▸ Task directions
Rewrite the portion of the forum thread on Intel desktop platforms that begins with "It is not just" and ends with "the same thing.", changing "LGA 2011" to "LGA 2066" everywhere it appears in that portion.

▸ Source excerpt
It is not just the chipset. There are two desktop platforms from Intel. I don't see the need for the LGA 2011 and the LGA 1151. I can see the needs for LGA 2011 and two or three chipsets but not eight or nine. Intel never did that before. I hope AMD doesn't do the same thing.


----------



## beers

Arc said:


> I don't see the need for the LGA 2011 and the LGA 1151


Then don't buy one.  The substantially lower cost of 1151 boards makes a more compelling 'consumerist' value offering.


----------



## Arc

beers said:


> Then don't buy one.  The substantially lower cost of 1151 boards makes a more compelling 'consumerist' value offering.



I hear ya but keep in mind with the Core 2 Quad they had the X38 chipset that was kind of for high-end motherboards and they also had the G 31 chipset for motherboards under $100.00 in fact some were less than $50.00. They didn't have two CPU platforms. That is my only point. Everyone would have to agree in the past they had inexpensive motherboards and hi-end motherboards but they did not have two LGA platforms. The didn't have a separate LGA  for the average consumer and seperate LGA for enthusiast. They didn't release higher-end CPUs two years after the the average consumer CPU. Like I stated the consumer motherboards get some of the fancy features before the enthusiast motherboards. I find that odd as do many others. You folks might like that Intel has two LGA platforms but you would have to admit it is not needed. They never did it for the Pentium 2,3,4 or the Core 2 architecture but they still had $85.00 motherboards and $385.00 motherboards. They only reason I think it started with the Core i7 architecture is because the i7 on the 1156 LGA had the PCIE lanes on the CPU while the LGA 1366 did not. We could see the separation of LGA 1366 and LGA 1156 but as of now they could just use the LGA 2011 platform.

▸ Listing
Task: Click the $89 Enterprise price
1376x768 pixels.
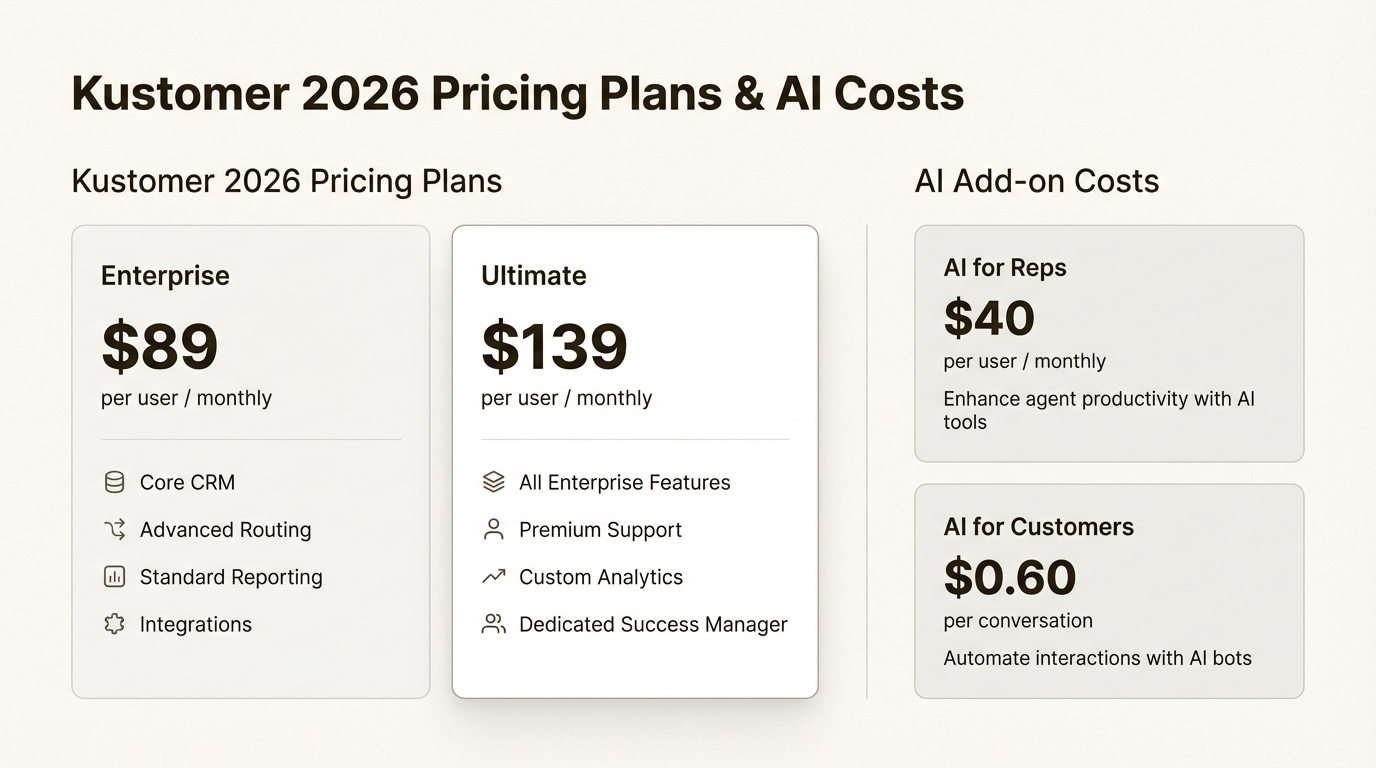Action: [x=160, y=346]
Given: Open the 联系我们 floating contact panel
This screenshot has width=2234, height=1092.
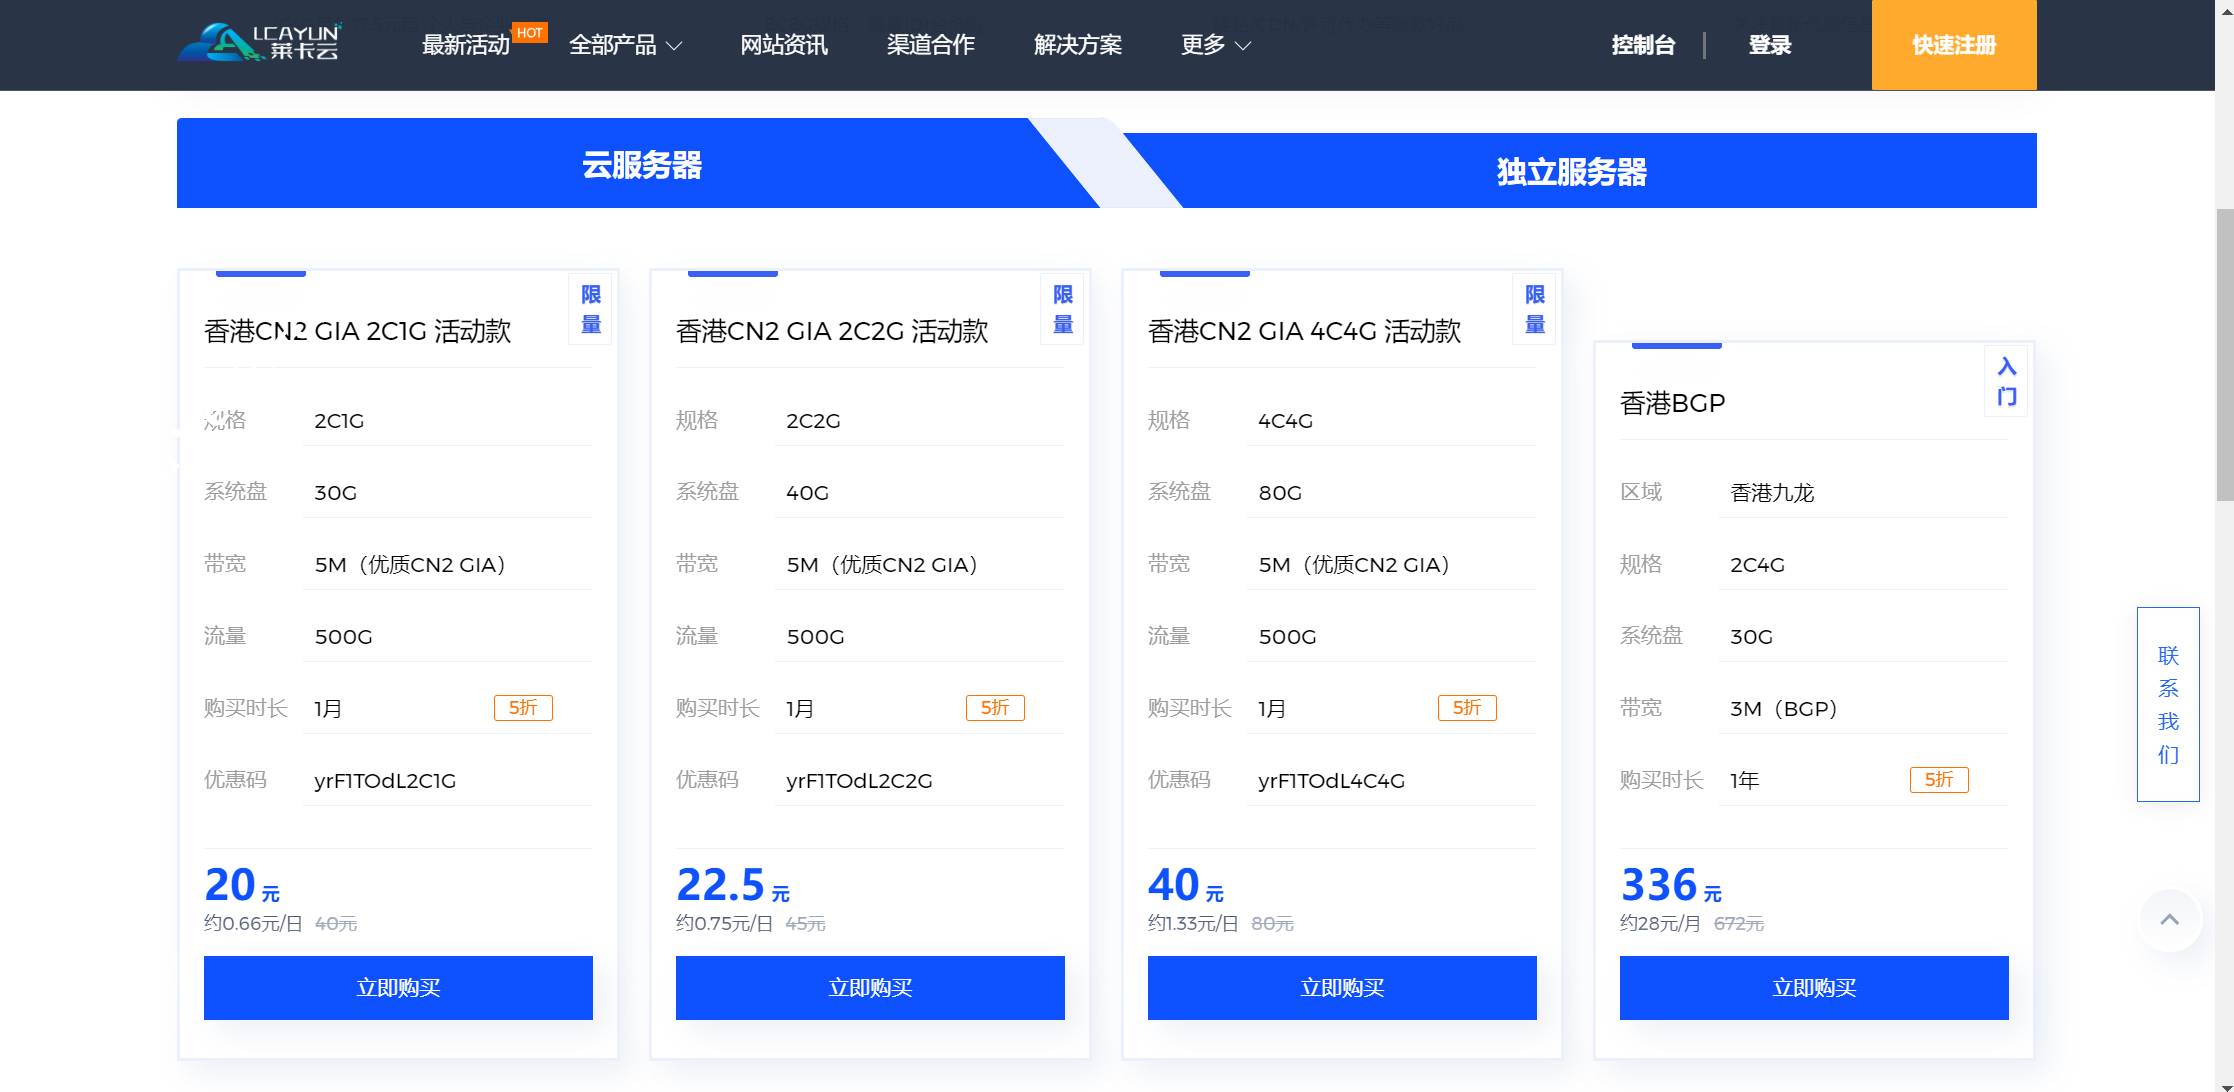Looking at the screenshot, I should pyautogui.click(x=2167, y=704).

▸ Solution to the problem
It is not just the chipset. There are two desktop platforms from Intel. I don't see the need for the LGA 2066 and the LGA 1151. I can see the needs for LGA 2066 and two or three chipsets but not eight or nine. Intel never did that before. I hope AMD doesn't do the same thing.